Bermudian Premier Division
- Season: 2014–15
- Champions: Somerset Trojans
- Relegated: Flanagan's Onions St. George's Colts
- Matches played: 90
- Goals scored: 279 (3.1 per match)
- Top goalscorer: Keston Lewis Antwan Russell
- Biggest home win: Zebras 4-0 Rangers
- Biggest away win: Onions 1-5 Hamilton Parish Onions 1-5 Zebras Cougars 1-5 Rams Onions 1-5 Hornets
- Highest scoring: Hornets 5-3 Onions

= 2014–15 Bermudian Premier Division =

The 2014-15 Bermudian Premier Division is the 52nd season of the highest competitive football league in Bermuda, which was founded in 1963.

==Overview==
The competition started in September 2014 and finished in March 2015. Dandy Town Hornets were the defending champions, having won their seventh league championship the season before.

Somerset Trojans won the league title in March 2015 after beating Southampton Rangers 3-0 on the final day of the competition, leaving Hornets trailing three points.

Flanagan's Onions and St. George’s Colts were relegated.

(Information shown)
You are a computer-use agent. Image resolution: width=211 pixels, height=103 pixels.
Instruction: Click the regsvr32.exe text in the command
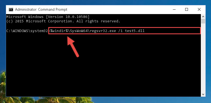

(Direction A)
Using the text on the 2014–15 Bermudian Premier Division, answer each question on its own line, marked (i), (ii) and (iii):
(i) In what month and year did the competition start?
(ii) Which team were the defending champions?
(iii) How many matches were played?
(Direction B)
Reproduce the part of the 2014–15 Bermudian Premier Division text between "The 2014-15 Bermudian" and "Colts were relegated.", inclusive.

(Written response A)
(i) September 2014
(ii) Dandy Town Hornets
(iii) 90

(Written response B)
The 2014-15 Bermudian Premier Division is the 52nd season of the highest competitive football league in Bermuda, which was founded in 1963.

==Overview==
The competition started in September 2014 and finished in March 2015. Dandy Town Hornets were the defending champions, having won their seventh league championship the season before.

Somerset Trojans won the league title in March 2015 after beating Southampton Rangers 3-0 on the final day of the competition, leaving Hornets trailing three points.

Flanagan's Onions and St. George’s Colts were relegated.